> [LIST OF TASKS]:
1) In the blog post about JScript regular expression optimization, which team reported the performance bug?
2) From the blog post about JScript regular expression optimization, quote the passage starting at "Regular Expression optimization" and ending at "write a new one.".

> [DOCUMENT SEGMENT]:
===============
Regular Expression optimization done in Jscript 5.7 release
I modified my last blog many times. I was really amazed at the kind of response I got on this blog. Thanks for taking time and putting all the comments. Today I am going to talk at length the "Regular Expression" optimization we did in JScript that shipped with Windows Script 5.7 release. I could have changed my last blog but since I have already changed it so many times, I think it's just better to write a new one.
Web Developers who are using JSON protocol to describe their objects should read this blog as optimizations has been done in this area.If you are looking for other fixes that has gone in this release please get them from here. The improvements are quite evident for web sites which are using JSON protocol to define their objects. We got to know about this performance bug from our Windows Live team when they complained about poor performance of their web site while using JSON protocol. We were close to 30 times slower than the competition.
Now, let's take a moment to define what exactly was causing the problem. As part of using JSON protocol usage on Windows Live site, the code used to do pattern matching on a regular expression and further do some kind of replacement of matched string with a fixed specified string. The CPU time spend in doing this pattern matching and replace was very high which lead to the performance of site being bad.
===============
> [SUPPLIED MATERIAL]:
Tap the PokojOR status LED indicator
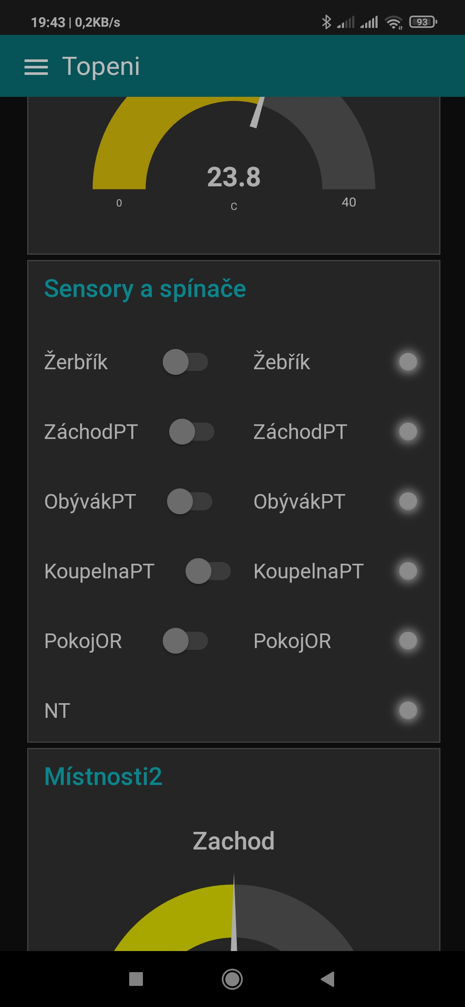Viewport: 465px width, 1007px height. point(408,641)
===============
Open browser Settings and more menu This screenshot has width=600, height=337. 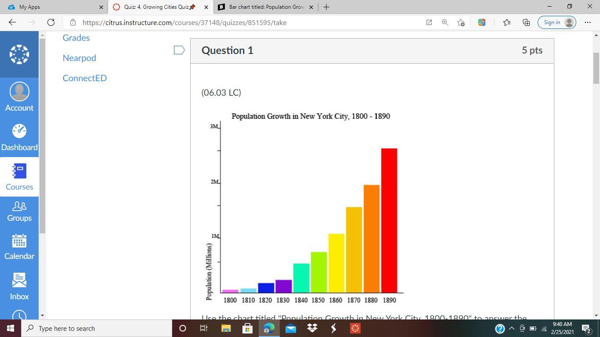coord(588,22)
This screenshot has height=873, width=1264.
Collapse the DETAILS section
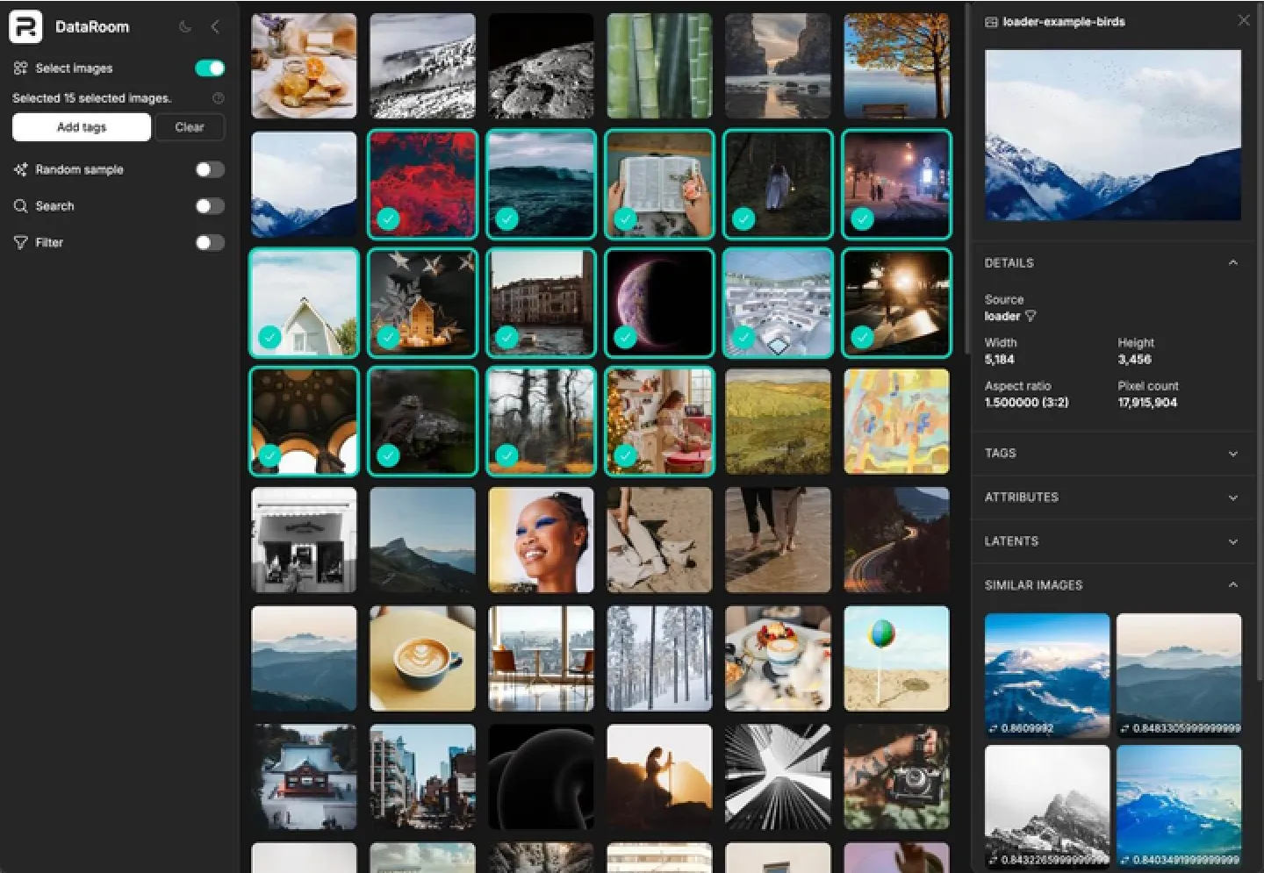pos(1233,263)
===============
> [SOLUTIONS TO THE TASKS]:
1) The Windows Live team.

2)
Regular Expression optimization done in Jscript 5.7 release
I modified my last blog many times. I was really amazed at the kind of response I got on this blog. Thanks for taking time and putting all the comments. Today I am going to talk at length the "Regular Expression" optimization we did in JScript that shipped with Windows Script 5.7 release. I could have changed my last blog but since I have already changed it so many times, I think it's just better to write a new one.